Task requirements — Edit the records from the line containing "Click the highlighted" through the line containing "Click the Jan", both included, by changing "hamburger menu" to "navigation menu" and keeping everything else the same. Return only those lines.

Raw records
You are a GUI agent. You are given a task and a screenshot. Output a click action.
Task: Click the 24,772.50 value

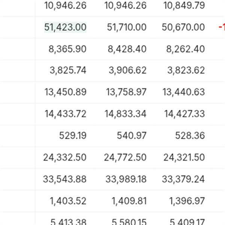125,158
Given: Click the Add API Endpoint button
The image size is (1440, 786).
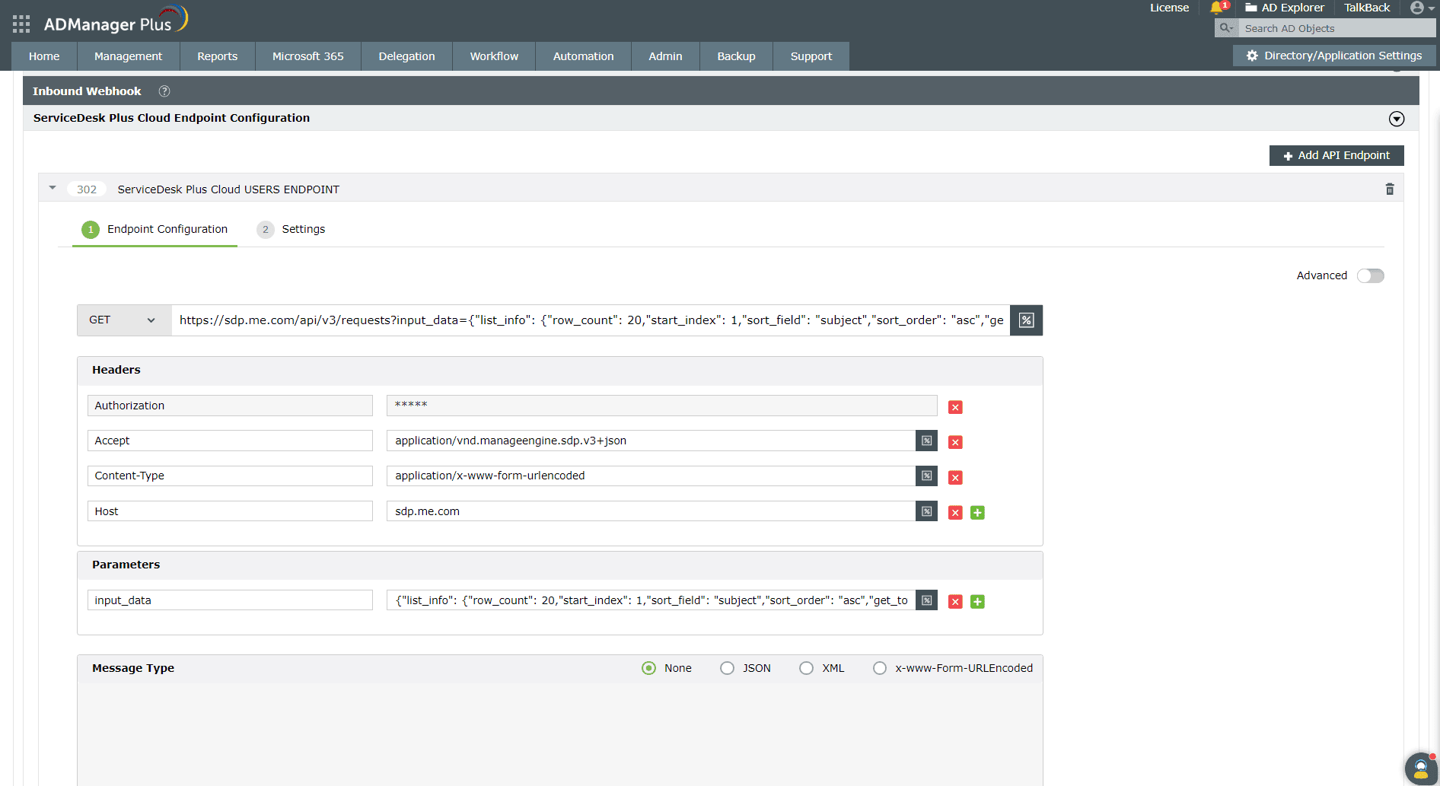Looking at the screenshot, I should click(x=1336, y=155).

...

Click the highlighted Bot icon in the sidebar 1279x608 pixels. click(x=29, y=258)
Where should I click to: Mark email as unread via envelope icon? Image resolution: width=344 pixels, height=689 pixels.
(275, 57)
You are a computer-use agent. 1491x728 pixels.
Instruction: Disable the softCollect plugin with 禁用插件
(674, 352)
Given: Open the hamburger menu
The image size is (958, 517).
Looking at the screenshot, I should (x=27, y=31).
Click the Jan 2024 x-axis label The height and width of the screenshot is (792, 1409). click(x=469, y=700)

Exercise solution —
Click the highlighted Bot icon in the sidebar 1279x608 pixels. click(x=29, y=258)
Where should I click to: Mark email as unread via envelope icon? Image resolution: width=344 pixels, height=689 pixels.
(275, 57)
You are a computer-use agent. 1491x728 pixels.
Instruction: Disable the softCollect plugin with 禁用插件
(674, 352)
Given: Open the navigation menu
The image size is (958, 517).
Looking at the screenshot, I should (x=27, y=31).
Click the Jan 2024 x-axis label The height and width of the screenshot is (792, 1409). click(x=469, y=700)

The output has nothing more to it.